--- Work instructions ---
Reproduce the lines of the records from the one containing "This screenshot has width=1382, height=746." through the one containing "Action: click(x=783, y=31)", including both of those lines.

--- Item coordinate data ---

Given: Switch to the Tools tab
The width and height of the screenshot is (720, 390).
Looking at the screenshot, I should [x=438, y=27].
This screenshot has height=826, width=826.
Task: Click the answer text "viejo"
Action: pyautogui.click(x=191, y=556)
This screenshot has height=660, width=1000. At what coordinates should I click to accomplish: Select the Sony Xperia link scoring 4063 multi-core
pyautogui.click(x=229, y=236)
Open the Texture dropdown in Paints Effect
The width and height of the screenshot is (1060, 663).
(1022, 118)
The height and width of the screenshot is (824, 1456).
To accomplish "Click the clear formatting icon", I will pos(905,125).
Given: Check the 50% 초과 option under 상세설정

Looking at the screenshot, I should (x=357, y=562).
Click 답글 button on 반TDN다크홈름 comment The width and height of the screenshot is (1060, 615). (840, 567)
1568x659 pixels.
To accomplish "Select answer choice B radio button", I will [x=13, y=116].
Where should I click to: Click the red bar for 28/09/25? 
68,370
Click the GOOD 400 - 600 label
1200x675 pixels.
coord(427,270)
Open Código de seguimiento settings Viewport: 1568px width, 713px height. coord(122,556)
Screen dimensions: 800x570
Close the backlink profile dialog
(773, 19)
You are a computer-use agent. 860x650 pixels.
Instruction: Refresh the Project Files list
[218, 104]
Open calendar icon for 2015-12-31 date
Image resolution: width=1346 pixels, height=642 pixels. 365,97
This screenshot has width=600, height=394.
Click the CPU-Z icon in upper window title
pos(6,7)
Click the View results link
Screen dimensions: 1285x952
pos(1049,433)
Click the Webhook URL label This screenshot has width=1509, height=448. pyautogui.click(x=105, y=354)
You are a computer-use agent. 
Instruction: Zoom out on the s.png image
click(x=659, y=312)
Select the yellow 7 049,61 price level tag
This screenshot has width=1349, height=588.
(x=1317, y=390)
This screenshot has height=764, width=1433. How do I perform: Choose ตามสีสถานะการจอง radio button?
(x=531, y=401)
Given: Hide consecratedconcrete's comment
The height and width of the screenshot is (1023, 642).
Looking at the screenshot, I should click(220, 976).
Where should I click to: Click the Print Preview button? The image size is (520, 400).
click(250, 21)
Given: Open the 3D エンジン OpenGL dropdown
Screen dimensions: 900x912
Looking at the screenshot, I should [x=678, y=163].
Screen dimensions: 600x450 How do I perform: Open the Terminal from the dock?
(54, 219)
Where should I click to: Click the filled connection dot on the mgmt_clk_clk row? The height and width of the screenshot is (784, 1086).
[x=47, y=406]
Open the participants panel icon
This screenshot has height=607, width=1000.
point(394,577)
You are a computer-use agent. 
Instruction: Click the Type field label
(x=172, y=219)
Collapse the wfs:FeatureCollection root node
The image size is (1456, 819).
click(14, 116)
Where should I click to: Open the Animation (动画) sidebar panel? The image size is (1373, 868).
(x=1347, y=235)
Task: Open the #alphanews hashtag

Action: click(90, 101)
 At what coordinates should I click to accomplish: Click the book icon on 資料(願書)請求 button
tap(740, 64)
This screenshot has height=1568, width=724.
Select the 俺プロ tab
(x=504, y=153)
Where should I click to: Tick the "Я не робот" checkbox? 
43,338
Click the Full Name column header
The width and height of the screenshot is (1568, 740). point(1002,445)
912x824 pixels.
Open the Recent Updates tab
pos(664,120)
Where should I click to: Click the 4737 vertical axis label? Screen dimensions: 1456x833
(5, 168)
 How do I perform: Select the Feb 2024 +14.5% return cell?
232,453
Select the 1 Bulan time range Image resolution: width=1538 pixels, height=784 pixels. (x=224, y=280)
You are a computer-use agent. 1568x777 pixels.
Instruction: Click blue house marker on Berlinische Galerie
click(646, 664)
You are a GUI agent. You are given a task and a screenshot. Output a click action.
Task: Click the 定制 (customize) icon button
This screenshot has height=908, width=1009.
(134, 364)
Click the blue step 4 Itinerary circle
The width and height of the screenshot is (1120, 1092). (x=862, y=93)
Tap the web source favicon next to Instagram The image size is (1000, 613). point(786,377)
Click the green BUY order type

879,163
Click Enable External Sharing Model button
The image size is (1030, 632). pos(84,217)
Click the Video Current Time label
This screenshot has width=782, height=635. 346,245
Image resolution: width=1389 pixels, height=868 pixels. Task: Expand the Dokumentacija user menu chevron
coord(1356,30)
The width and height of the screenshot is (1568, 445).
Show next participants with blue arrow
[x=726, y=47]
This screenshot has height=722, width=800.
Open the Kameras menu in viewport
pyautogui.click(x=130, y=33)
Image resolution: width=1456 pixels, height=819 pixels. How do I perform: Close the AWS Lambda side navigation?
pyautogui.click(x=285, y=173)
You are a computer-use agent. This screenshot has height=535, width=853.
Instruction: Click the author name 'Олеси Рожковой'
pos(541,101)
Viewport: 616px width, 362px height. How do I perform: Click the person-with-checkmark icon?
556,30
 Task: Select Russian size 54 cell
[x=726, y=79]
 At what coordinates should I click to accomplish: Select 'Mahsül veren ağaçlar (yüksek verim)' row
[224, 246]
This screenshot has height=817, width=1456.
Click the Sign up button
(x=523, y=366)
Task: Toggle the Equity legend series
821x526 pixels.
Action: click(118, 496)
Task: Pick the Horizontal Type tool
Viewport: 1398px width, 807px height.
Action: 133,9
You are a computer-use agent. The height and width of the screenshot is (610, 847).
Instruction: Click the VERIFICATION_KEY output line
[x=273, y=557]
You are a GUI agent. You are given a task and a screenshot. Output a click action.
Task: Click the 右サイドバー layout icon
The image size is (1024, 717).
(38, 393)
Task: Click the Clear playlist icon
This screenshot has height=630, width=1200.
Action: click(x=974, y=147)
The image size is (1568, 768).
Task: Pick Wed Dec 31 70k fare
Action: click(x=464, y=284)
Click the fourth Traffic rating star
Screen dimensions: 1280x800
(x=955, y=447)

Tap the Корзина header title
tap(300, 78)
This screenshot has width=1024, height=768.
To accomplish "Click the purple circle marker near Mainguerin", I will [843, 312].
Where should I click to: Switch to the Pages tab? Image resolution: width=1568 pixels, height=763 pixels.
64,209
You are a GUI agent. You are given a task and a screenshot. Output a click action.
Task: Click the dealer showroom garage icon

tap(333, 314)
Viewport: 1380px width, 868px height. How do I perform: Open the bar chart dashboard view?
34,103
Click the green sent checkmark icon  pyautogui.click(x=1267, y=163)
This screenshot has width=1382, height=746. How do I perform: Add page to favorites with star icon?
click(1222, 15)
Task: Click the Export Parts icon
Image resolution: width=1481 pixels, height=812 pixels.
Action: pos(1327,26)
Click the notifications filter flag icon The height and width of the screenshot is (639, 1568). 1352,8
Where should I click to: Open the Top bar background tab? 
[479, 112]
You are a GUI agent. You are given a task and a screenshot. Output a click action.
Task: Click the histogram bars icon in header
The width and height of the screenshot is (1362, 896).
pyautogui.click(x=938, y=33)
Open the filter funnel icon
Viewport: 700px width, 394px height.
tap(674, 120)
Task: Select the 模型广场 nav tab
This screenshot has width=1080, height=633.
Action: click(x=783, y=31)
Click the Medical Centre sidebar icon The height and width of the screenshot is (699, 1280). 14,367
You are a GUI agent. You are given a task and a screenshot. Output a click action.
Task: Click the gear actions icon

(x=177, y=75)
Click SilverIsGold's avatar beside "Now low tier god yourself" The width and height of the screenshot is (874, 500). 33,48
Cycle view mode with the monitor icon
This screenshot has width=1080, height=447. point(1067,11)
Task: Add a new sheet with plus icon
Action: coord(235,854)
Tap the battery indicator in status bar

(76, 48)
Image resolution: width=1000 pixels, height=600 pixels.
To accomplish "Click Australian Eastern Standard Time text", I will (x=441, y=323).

--- Completed exercise ---
This screenshot has width=1382, height=746. How do I perform: Add page to favorites with star icon?
click(1222, 15)
Task: Click the Export Parts icon
Image resolution: width=1481 pixels, height=812 pixels.
Action: pos(1327,26)
Click the notifications filter flag icon The height and width of the screenshot is (639, 1568). 1352,8
Where should I click to: Open the Top bar background tab? 
[479, 112]
You are a GUI agent. You are given a task and a screenshot. Output a click action.
Task: Click the histogram bars icon in header
The width and height of the screenshot is (1362, 896).
pyautogui.click(x=938, y=33)
Open the filter funnel icon
Viewport: 700px width, 394px height.
tap(674, 120)
Task: Select the 模型广场 nav tab
This screenshot has width=1080, height=633.
Action: click(x=783, y=31)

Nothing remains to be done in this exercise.